The primary role of the legs is to transport the hips. It’s confusing because of so many theories and cues that muddy the water. Maybe this link will help, www.baseballthinktank.com/pitching-drills-throwing-with-the-lower-body-is-hip/
Glad you chimed in Lantz, I’ve been reading your site and like the drills. The only thing I don’t get with those is, when I watch video of pros and others, I feel like they don’t achieve that tension of the hips that you show by showing the bottom of the sole of the shoe, etc. When I do your drills, I feel the tension in the hips, but my lead leg doesn’t extend or get out in front at all. But when I watch pros and such, their lead leg seems to reach out to some degree.
Good point.Keep in mind with the drills, that’s exactly what they are drills. Many times it requires an over exaggerated movement and thats what those drills are designed to do, the goal is to create awareness. By showing the bottom of the sole of the foot it does a few things:
- Keeps front hip from opening and allows back side to be dominant.
- counter balances the head and allows the body to rotate around the spine and front hip more effectively.
I would also think that it’s not so much about the legs as it is the center mass, that’s what separates pitchers is the ability to control that area.
I would also recommend that with every drill you keep the focus singular, what is your goal for the lower body? Are you trying to emulate someone?
Look at the videos in the Bauer discussion. He’s making a change that’s very similar. You will see that he’s leading with a partial sole of the foot versus the sweeping action
Again, there are so many ways to accomplish the same thing. Maybe you should focus on the hips moving faster and allow the distal (legs) to become a product of what the hips are doing.
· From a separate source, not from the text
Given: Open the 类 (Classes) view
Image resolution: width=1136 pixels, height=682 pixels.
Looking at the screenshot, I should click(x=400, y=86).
Make sense?
I think I got it. The way I’m thinking of it after that is that you just want to move your hips sideways towards the plate and then whatever the front leg does will just happen naturally so when the time comes it will just turn and plant on its own? Hope that makes some sense.
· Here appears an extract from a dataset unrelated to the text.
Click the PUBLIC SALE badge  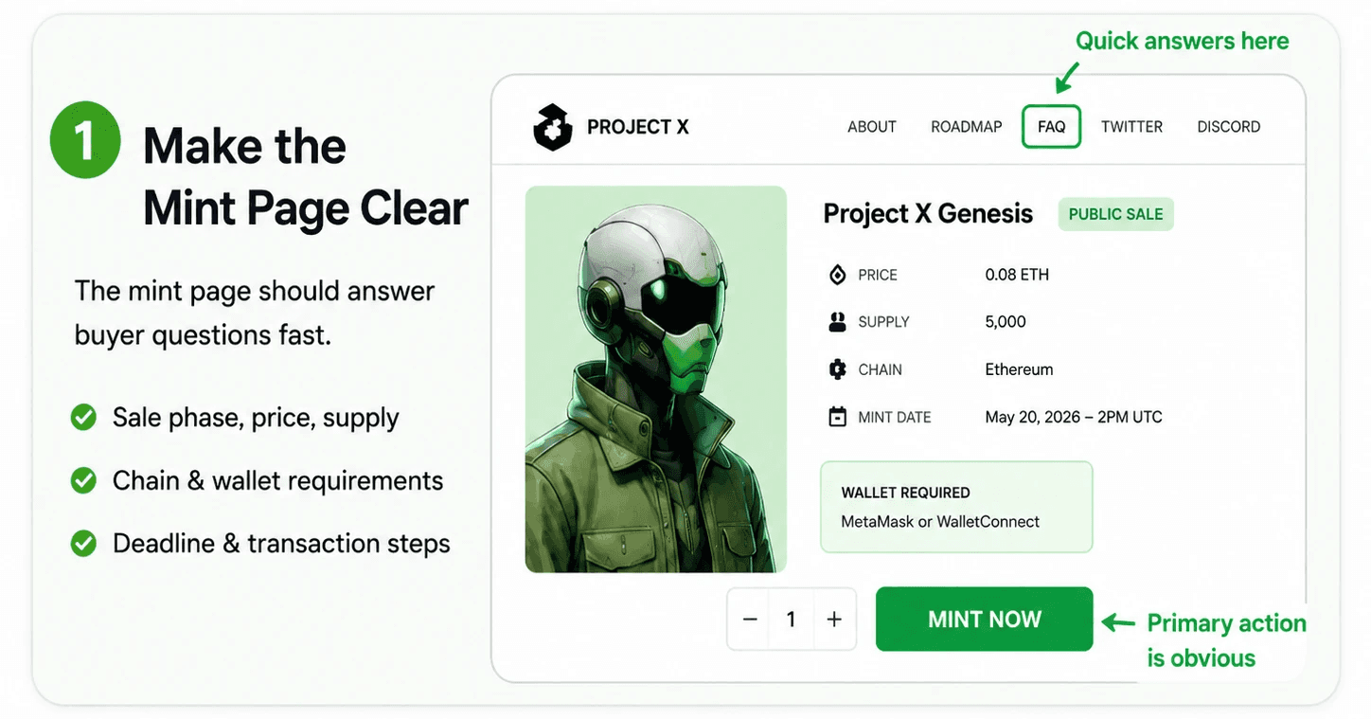coord(1116,214)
When moving the hips though are you thinking pushing them out as top half stays over back leg or is it like a drifting motion where the upper half stays over the hips / center of mass the whole time?
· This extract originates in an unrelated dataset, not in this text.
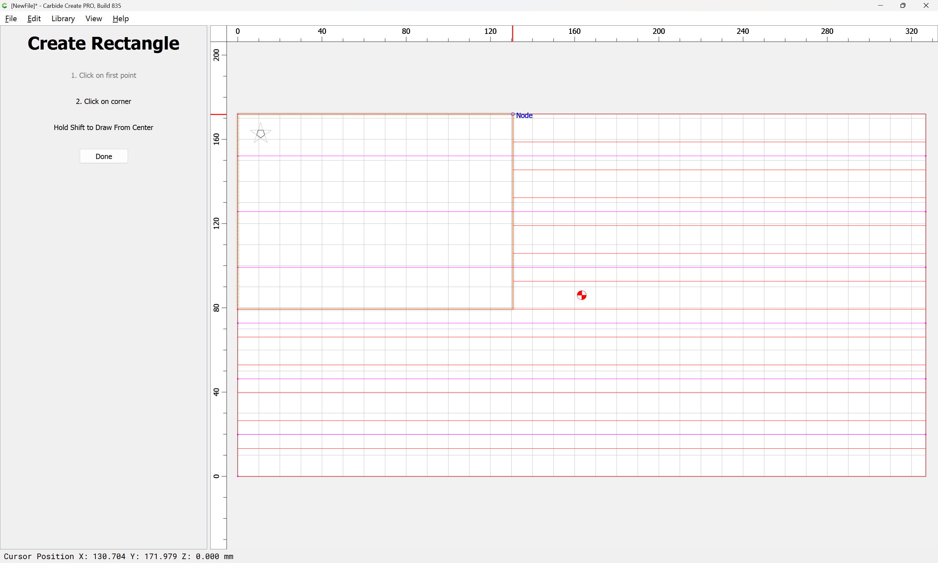Close the Carbide Create window
The width and height of the screenshot is (938, 563).
926,6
I HATE the term push, I don’t see it that way. I think Project the hips not drift or push. The key is getting the hips to move at the highest speed possible. For rotation to occur, the spine has to stay connected to the center mass.
ThinkTank - was just going through some video. Is this video a good illustration of the concept of moving your hips and the legs becoming a byproduct? Cole is one of the hardest throwing starters in the minors and he makes it look easy. His front leg seems to just hang from his front hip as he moves away from the rubber.
Thank you for this. My son has been struggling and turning his front foot in and just doing that drill was the perfect recipe for what he was doing wrong.